Hacker News new | ask | show | jobs
by pharmakom 1121 days ago
I used to write lots of C#, but now I consider it a bad ecosystem. The problem is the amount of ceremony, silly OOP abstractions, dependency injection, etc. Just look at building a simple HTTP endpoint in C# compared to Node or even F#!
2 comments

> Just look at building a simple HTTP endpoint in C# compared to Node or even F#!

It's... basically the same? Include library, create server object, tell server object what request to handle and what to return, start server object.

https://learn.microsoft.com/en-us/aspnet/core/fundamentals/m...

Yeah, you can get away with minimal C# stuff if you want. Mind you minimal API's is a relatively new thing as of NetCore 6 so GP might not have had the chance to touch these new things yet.

Much of the older overdesigned pain of C# is that it used to be tied to how IIS wanted things to work, NetCore initially pivoted more to DI stuff before pivoting again to these minimal API's but the DI stuff is definitely available(and used) still.

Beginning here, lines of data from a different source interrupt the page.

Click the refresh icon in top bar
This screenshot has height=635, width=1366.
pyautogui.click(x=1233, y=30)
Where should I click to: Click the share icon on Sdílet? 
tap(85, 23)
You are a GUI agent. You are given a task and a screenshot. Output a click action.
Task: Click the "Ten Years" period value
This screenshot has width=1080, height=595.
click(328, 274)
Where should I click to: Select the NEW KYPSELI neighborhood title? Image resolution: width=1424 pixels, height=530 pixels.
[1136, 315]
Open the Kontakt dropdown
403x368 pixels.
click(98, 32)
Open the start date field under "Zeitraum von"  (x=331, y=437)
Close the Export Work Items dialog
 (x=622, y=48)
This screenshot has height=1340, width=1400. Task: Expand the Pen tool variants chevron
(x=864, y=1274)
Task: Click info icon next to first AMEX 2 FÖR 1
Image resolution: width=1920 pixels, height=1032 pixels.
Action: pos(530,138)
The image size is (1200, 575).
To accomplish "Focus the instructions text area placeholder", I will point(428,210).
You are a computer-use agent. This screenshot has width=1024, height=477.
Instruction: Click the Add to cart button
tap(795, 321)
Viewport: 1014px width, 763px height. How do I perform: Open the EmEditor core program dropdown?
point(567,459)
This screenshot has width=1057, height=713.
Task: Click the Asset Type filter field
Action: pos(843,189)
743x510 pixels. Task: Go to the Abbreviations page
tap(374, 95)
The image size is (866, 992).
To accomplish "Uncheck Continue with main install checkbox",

For pragmatic choices it's all there, you can start off with minimal API's and get far with it and once you start feeling pain-points as you want to re-implement things it might be time to add in the more "frameworky" parts.

You can also use DI without having to use interfaces for everything. It's easy and possible to inject straight dependencies from concrete classes into constructors, without all the abstraction (beyond allowing constructors being called for your dependencies and injected into your controllers). I'm a big fan of using services with an unabstracted database context from EF Core, rather than ever making use of repositories. I can still go from a MVC project with concrete views, over to Web API with a completely JavaScript frontend framework, without needing to change any of my business logic. Approximately 10 years ago, I was lost in all the abstraction you'd find in tutorials and any book on ASP.NET MVC, but experience has taught me a LOT, as well as working with other languages and seeing the (lack) of ceremony needed to get things done.
By "used to write", I'm guessing maybe they worked in the .NET Framework/IIS era, which did have a cognitive cliff to climb. You could get used to the ceremony though and then your brain started to ignore it and focus on the stuff that mattered. These days it's much easier though.
I agree this was a problem, but with the current Minimal API's, there is no boilerplate, looks a lot like Express to me!

  var builder = WebApplication.CreateBuilder(args);
  var app = builder.Build();
  app.MapGet("/", () => "Hello World!");
  app.Run();
>> The problem is the amount of ceremony, silly OOP abstractions, dependency injection, etc.

Your code snippet certainly has a lot of unnecessary ceremony. Why use a builder object at all? Why use a static class with a function to build the builder object?

  var builder = createBuilder(args);
  // etc...
Would be better. But

  var app = createWebApp(args);
  // etc...
Is even better. No ceremony at all!
There is a lot that gets done behind the scenes in createBuilder(). I understand where you're coming from, but this allows you to override any defaults that you don't like, in order to provide your own. I personally still stick to the standard MVC pattern, and don't go crazy with abstractions. I place my business logic within services and inject those in my controllers, but if you were to run a debugger, you would not have to jump through interfaces and other useless abstractions that were a thing of the past (and present if you follow current tutorials and books). I have used Node.JS, and still use it to provide my frontend developers with an environment using Express to build out templates using Gulp for minification/transpilation/compression for use in Umbraco (a .NET Core CMS). My frontend developers don't need to know C#, and can work in standard EJS templates and HTML, but benefit from SCSS and modern JavaScript. I can then build out the Razor syntax for views, and just drop their CSS and JS files directly into the CMS projects.